W.F.C. SCHAAP (1870-1933) trad na zijn studie aan Polytechnische School in Delft in 1897 in dienst bij Gemeentewerken te Arnhem, alwaar hij in 1899 werd benoemd tot adjunct-directeur en in 1900 tot directeur als opvolger van ir J.W.C. Tellegen. In deze functie was hij (mede) verantwoordelijk voor de aanleg van het industrieterrein 't Broek, het tramnet en de uitbreidingsplannen Mussenberg (1910), Verschuerbuurt (1911), Talmaplein (1916) en Geitenkamp (1919). Vanaf 1920 werkte hij in zijn eigen Ingenieurs- en Architectenbureau aan diverse Arnhemse projecten, zoals woningbouwcomplexen in de Geitenkamp en het woningbouwcomplex "De Middenstandswoning" tussen de Sickesz- en Pontanuslaan. Uit zijn toelichting op het Plan van Uitbreiding 1904 blijkt dat Schaap goed op de hoogte was van de laatste ontwikkelingen in de moderne stedebouw, waarin naast een esthetische visie (C. Sitte), civiel-technische (J. Stübben) en sociale aspecten (E. Howard) een rol spelen.

De architectuur van de "Mussenberg" wordt gekenmerkt door traditionele hoofdvormen en materialen, zoals gesloten bakstenen gevels, steil hellende pannen daken, houten kozijnen met schuiframen (oorspronkelijk met roedenverdeling in de onder- en bovenramen), topgevels, rondboogpoorten en benadrukte ingangspartijen. De visuele eenheid in de uiterlijke verschijningsvorm wordt benadrukt door de min of meer doorgaande rode pannen daken; het kleurgebruik; het ritme van topgevels, dakkapellen en schoorstenen; verzorgde detaillering. De rijtjes worden in noordoostelijke richting korter en zijn bovendien voorzien van een steeds voornamere architectonische uitstraling. De blokjes met twee arbeiderswoningen onder één kap aan de Vijverlaan zijn gevarieerder vormgegeven dan de sobere rijtjeswoningen aan de Klarendalseweg. Niettemin is de sobere uitvoering van het interieur en het oppervlak van alle woningen vrijwel gelijk. Het merendeel van de woningen heeft een TWEEBEUKIGE OPZET met in de smalle beuk het trappenhuis, de gang/hal, de kelder en de keuken, en in de bredere beuk een voor- en achterkamer.
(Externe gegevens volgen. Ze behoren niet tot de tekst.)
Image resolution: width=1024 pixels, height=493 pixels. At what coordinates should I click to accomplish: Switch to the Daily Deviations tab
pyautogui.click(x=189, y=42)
Op de verdieping bevinden zich de slaapvertrekken. Vrijwel alle woningen zijn gerenoveerd. In een aantal woningen zijn enkele oorspronkelijke onderdelen bewaard gebleven, zoals een geblokte tegelvloer in de gang, een bewerkte houten trapleuning, zeer eenvoudige stucplafonds (geprofileerde lijst rondom), muurkasten en betegelde hoekschouwtjes. Kenmerkend voor de ruimtelijke opzet van deze woonbuurt is het stratenpatroon rondom het centrale plein, de lage bebouwingsdichtheid en het groene karakter dat mede verkregen is door tal van achtertuin-inkijken tussen de woonblokken. De voor- en achtertuinen worden omheind door lage smeedijzeren hekken en/of hagen (deze zijn op diverse plaatsen verwijderd). De Mussenberg vormt een vroeg voorbeeld van een op de tuinstad-gedachte geïnspireerde woonbuurt op bescheiden schaal. Het concept van de tuinstad is in de eerste helft van de twintigste eeuw in Nederland veelvuldig op wijkniveau toegepast.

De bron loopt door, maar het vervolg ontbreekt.